Тяжко было Суворову. Рана его мучила. Сил не было подняться, а тут еще больно было видеть, что турецкая сила одолевала наших. Но Бог дал ему крепость – он не сомневался в победе. Из Кинбурна, отовсюду, откуда только можно было собрать солдат, он набрал свежие полки, пришла конная батарея, и русские солдаты в третий раз бросились на турок. Обе стороны ожесточились.

Во время сражения, происходившего на Кинбурнской косе 1 октября 1787 года, Суворов был ранен в левую руку. Так как лекаря при нем не было, то он поехал к морю и дал перевязать руку казачьему старшине. Тот вымыл ему рану морскою водою и перевязал галстуком. «Помилуй Бог! – сказал Суворов. – Благодарю! Помогло, тотчас помогло! Я раненых и всех нераненых турок прогоню в море». Он сдержал слово: неприятель был разбит, и так как турецкие суда были отосланы от берега, чтобы принудить войска сражаться отчаянно, но почти все потонули, и от 6000 высаженных на косу турок едва спаслось 700 человек.

Солнце спускалось к закату, и красные лучи его играли на лужах крови и кровью залитой земле. Турок загнали на узкое место, не шире полуверсты, и тут наша артиллерия громила их выстрелами. У некоторых солдат уже не было патронов, и они работали штыками. Турки бросились в море и скрывались в воде за бревнами. Наступила страшная ночь. Кинбурн был спасен. Суворов в конце боя был вторично ранен пулей в шею. Он был весьма поражен храбростью и упорством турок.
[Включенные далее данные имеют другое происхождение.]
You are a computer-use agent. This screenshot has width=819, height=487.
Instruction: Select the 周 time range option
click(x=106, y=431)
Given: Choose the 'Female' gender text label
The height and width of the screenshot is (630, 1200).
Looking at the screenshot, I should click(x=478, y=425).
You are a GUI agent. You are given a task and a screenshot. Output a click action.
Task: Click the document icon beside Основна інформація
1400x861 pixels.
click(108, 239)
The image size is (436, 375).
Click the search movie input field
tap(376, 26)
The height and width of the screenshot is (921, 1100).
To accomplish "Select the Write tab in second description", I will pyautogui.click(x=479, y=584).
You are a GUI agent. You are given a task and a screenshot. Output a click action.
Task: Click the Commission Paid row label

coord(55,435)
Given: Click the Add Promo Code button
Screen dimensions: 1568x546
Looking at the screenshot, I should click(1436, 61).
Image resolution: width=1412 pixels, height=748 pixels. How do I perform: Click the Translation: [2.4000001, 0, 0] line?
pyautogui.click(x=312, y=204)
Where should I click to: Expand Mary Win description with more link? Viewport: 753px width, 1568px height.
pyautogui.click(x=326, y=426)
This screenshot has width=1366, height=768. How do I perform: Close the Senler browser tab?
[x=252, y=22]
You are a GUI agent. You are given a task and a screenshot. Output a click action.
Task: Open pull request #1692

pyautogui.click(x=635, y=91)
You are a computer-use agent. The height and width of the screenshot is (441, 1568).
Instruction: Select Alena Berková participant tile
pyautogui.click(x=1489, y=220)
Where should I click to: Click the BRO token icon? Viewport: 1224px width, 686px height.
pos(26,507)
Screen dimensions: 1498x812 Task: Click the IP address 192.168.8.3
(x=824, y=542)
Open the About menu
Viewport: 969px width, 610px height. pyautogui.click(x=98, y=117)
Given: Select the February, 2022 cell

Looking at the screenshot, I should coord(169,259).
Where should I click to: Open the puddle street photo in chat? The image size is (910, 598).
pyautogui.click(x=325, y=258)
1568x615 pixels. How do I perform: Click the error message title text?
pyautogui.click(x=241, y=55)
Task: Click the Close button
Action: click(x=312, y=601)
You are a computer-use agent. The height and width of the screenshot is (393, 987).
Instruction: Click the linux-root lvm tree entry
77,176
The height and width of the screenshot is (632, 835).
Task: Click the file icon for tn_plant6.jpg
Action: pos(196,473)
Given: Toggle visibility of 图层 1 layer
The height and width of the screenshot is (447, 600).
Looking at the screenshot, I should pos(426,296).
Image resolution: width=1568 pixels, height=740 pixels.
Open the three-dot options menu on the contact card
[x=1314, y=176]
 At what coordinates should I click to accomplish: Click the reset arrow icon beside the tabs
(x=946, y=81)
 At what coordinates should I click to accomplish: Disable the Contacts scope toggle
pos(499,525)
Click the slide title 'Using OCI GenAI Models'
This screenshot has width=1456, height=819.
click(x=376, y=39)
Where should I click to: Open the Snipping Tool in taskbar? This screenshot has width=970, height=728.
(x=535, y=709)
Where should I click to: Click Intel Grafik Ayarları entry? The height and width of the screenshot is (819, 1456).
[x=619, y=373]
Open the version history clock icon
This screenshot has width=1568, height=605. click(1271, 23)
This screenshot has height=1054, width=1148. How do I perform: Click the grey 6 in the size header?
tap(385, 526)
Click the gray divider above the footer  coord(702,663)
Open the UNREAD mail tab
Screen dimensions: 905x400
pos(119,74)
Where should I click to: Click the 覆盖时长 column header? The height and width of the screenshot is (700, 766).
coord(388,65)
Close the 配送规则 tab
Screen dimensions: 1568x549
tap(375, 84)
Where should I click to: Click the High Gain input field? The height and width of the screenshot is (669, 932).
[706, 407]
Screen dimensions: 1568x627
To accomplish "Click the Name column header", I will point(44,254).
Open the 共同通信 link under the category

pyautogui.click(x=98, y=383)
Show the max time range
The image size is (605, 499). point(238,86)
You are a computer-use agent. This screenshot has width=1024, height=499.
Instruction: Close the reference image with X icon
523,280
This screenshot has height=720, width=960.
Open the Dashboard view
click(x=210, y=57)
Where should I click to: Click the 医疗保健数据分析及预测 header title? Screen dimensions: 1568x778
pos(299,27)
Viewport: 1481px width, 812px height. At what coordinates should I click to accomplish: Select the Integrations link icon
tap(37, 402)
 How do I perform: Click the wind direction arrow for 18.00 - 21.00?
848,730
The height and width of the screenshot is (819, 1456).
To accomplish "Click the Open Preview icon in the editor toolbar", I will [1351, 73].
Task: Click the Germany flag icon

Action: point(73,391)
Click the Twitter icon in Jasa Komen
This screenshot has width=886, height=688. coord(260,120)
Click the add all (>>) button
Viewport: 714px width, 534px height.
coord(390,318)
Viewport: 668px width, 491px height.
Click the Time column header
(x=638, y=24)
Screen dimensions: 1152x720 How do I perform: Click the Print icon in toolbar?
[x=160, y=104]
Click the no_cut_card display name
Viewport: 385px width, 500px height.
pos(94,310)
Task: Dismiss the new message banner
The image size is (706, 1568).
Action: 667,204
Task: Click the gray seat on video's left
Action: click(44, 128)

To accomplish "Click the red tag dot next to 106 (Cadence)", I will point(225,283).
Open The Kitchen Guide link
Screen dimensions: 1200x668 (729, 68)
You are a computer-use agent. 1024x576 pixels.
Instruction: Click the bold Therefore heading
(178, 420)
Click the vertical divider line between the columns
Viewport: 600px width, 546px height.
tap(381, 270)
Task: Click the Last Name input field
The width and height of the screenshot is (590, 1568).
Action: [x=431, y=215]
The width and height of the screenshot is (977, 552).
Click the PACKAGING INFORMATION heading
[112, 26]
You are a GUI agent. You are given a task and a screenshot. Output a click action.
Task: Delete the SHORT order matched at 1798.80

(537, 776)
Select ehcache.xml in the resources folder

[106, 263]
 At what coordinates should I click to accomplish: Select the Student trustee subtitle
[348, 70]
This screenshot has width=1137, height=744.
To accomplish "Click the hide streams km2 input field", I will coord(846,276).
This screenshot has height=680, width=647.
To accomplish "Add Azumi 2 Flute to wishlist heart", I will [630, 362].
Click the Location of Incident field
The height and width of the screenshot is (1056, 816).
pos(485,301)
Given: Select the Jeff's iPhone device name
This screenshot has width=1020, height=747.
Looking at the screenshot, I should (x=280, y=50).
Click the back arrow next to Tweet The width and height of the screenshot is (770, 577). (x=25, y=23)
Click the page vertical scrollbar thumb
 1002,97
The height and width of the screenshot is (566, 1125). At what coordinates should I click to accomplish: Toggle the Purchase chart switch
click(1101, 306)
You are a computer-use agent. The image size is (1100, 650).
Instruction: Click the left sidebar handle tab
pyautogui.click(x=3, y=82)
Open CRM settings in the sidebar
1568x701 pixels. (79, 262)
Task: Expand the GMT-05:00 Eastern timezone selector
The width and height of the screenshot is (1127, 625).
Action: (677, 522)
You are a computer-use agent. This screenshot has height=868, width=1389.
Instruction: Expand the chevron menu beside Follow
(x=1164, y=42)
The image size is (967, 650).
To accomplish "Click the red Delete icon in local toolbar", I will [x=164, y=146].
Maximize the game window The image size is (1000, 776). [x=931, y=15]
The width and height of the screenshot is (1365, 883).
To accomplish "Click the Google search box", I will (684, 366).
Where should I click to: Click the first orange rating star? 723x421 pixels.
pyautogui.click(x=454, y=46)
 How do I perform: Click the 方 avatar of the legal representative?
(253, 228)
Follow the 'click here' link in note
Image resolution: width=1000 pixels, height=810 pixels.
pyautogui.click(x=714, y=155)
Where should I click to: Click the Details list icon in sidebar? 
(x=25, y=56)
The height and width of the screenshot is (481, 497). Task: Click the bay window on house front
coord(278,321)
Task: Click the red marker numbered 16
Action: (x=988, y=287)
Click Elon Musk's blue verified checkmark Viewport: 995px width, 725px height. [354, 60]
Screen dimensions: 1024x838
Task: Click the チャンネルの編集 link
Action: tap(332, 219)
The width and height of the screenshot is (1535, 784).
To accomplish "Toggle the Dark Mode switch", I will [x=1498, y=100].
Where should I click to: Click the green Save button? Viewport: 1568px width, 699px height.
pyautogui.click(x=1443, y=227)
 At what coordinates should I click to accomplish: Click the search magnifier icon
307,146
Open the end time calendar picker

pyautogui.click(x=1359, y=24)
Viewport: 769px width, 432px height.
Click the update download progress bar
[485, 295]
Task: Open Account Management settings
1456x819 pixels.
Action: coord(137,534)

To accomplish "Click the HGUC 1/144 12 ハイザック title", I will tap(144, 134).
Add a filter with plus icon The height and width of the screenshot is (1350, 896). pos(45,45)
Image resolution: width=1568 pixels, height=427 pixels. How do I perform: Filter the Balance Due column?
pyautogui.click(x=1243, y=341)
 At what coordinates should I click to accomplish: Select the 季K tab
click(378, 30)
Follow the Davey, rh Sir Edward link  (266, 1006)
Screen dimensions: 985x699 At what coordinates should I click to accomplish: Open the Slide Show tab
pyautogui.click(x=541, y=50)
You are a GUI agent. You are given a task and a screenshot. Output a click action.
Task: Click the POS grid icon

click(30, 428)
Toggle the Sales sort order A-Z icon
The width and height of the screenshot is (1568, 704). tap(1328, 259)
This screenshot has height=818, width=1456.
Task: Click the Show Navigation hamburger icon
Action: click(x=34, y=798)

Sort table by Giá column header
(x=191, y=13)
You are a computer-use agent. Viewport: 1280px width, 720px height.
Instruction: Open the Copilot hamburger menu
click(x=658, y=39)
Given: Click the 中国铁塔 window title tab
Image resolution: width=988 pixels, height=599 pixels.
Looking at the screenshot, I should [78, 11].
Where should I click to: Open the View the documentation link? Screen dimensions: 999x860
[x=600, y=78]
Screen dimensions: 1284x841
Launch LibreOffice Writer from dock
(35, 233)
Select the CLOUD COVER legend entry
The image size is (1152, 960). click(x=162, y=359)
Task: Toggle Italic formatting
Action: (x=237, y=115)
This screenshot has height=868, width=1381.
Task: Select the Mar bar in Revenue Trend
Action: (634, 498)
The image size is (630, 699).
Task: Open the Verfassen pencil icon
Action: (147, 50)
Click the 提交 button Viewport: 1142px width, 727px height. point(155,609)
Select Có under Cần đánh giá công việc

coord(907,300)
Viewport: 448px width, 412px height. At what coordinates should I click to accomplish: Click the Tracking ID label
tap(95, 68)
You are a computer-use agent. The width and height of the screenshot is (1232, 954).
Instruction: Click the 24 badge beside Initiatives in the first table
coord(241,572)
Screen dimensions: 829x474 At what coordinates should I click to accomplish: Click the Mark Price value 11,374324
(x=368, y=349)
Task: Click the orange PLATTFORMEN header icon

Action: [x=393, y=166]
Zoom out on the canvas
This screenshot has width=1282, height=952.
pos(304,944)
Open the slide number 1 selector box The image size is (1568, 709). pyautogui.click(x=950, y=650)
«Какие молодцы – я с такими еще не дрался», – писал он главнокомандующему нашими войсками Потемкину.

Победа была очень важная. Турки убедились, что русские шутить не любят. Императрица Екатерина II была весьма довольна подвигом Суворова и послала ему собственноручно написанное письмо, наградила его Анненской лентой, а всем офицерам и солдатам прислала ордена.


Но, сражаясь с солдатами под Кинбурном, Суворов убедился, что они не были обучены по-суворовски, и вот, воспользовавшись маленьким затишьем, он принялся готовить свои войска для необычайных подвигов.

Артиллерии приказал он учиться скоро заряжать пушки, а стрелять редко да метко. Пехоте учиться стрелять без промаха. «Пехоте, – говорил Суворов, – стрелять реже, но весьма цельно, каждому выбирая себе противника, а не стрелять просто в толпу. А при всяком случае наивреднее неприятелю страшный наш штык, которым наши солдаты исправнее всех в свете работают. Кавалерийское оружие – сабля. Лошадей приучать к блеску оружия и крику; каждый солдат должен уметь сильно рубить на карьере…» Так учил Суворов солдат, а сам медленно оправлялся от полученных им ран.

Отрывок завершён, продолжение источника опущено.